Source records:
────

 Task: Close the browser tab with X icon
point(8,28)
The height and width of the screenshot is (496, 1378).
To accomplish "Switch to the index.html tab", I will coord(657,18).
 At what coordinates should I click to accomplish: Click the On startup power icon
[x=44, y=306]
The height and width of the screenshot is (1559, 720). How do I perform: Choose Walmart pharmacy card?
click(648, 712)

────

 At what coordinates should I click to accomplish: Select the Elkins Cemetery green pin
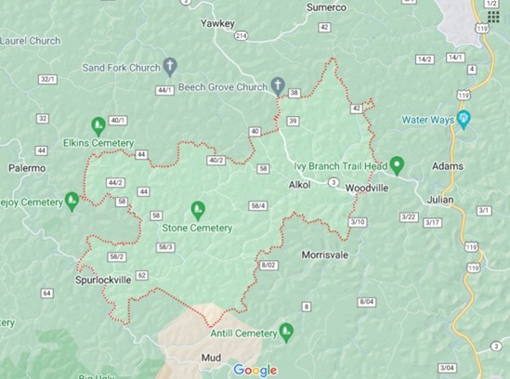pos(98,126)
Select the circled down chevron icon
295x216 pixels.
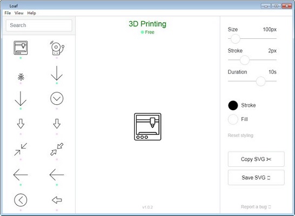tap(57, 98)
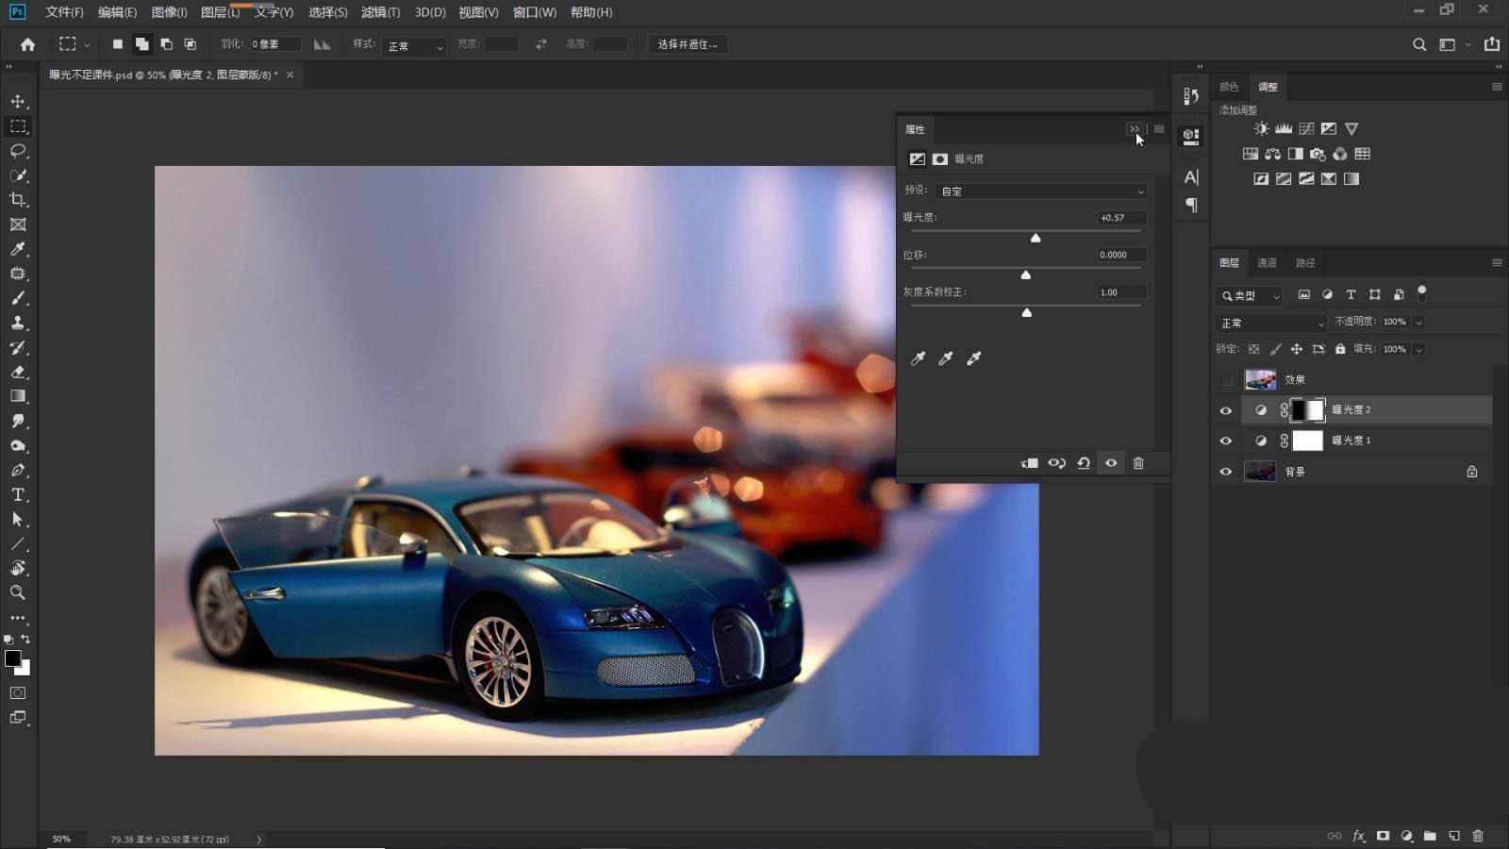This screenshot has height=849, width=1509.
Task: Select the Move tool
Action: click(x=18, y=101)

────

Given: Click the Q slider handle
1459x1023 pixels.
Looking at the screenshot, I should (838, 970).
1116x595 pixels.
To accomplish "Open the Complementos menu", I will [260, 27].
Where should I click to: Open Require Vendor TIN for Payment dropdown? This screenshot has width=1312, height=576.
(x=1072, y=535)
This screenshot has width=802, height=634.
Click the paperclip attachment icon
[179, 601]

────

Task instructions: If a line of the data above contains "will", copy it out.

Task answer:
To accomplish "Switch to the index.html tab", I will coord(657,18).
To accomplish "Open the Complementos menu", I will [260, 27].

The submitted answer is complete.